Gale Brewer at The Villager’s 80th anniversary party this week.  PHOTO BY TEQUILA MINSKY
Gale Brewer at The Villager’s 80th anniversary party this week. PHOTO BY TEQUILA MINSKY

BY HEATHER DUBIN | Gale Brewer knows how to get things done. With more than 40 years of public- and private-sector experience behind her, the Democratic city councilmember’s run for Manhattan borough president is a potential boon for New Yorkers. If elected, Brewer, who is a strong advocate for low- and moderate-income people, could well transform the borough, and perhaps the city, too.

In a phone interview earlier this week, Brewer spoke about issues central to her campaign, and what she hopes to accomplish if elected. She will face Republican David Casavis in the Nov. 5 general election, which she is expected to win easily.

The borough president’s most important responsibility is zoning and land-use review. In a city saturated with luxury housing development, Brewer’s top priority is to ensure affordable housing is obtainable in Manhattan. Additionally, she wants to focus on preserving mom-and-pop stores, employment, technology and assisting neighborhood community boards.

COLLECTED DATA:

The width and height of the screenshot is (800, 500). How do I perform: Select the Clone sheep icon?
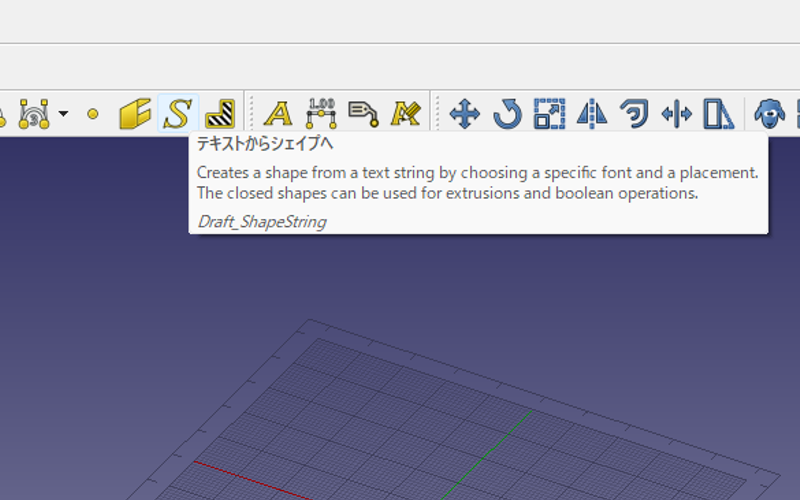pos(769,114)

EXERCISE DESCRIPTION: Can you go on with the article on Gale Brewer's campaign, starting right after its last sentence? The listing is material separate from the article on Gale Brewer's campaign.

TASK OUTPUT:
Originally from Massachusetts, Brewer got her start in politics in the 1970s and ’80s through the women’s movement and her work in government. She was a member of the National Political Women’s Caucus of New York, later becoming its state chairperson in the ’80s. Brewer also worked for Mary Anne Krupsak, New York’s former lieutenant governor, and former City Councilmember Ruth Messinger, who represented the Upper West Side.

Brewer noted that Messinger, who went on to become Manhattan borough president, and feminist Gloria Steinem, who will be 80 in March, are inspirations for her.

“I don’t have a lot of mentors, but those two people I have a lot of respect for,” Brewer said.

Brewer was the director of the New York City Office of Federal Relations, and also headed its women’s division, under former mayor David Dinkins. Under former Public Advocate Mark Green, she was the deputy public advocate for intergovernmental affairs.

Aside from public work, Brewer has worked in affordable housing, and taught urban policy for more than 20 years at the City University of New York and Barnard College. Currently, she teaches at Hunter College.

Brewer was a member of the Upper West Side’s Community Board 7 for many years. When term limits kicked in, people suggested she run in 2001 for Councilmember Ronnie Eldridge’s Sixth District seat, which covers that community.

“It was because of my background in this neighborhood,” Brewer said of why people viewed her as the best successor to Eldridge.

She remembered the Democratic primary took place on Sept. 11, 2001, and the election was canceled two hours after the polls had opened.

“That was quite a beginning for the City Council,” Brewer said.

During her 12 years on the City Council, Brewer prided herself on providing constituent services and helping pass groundbreaking legislation.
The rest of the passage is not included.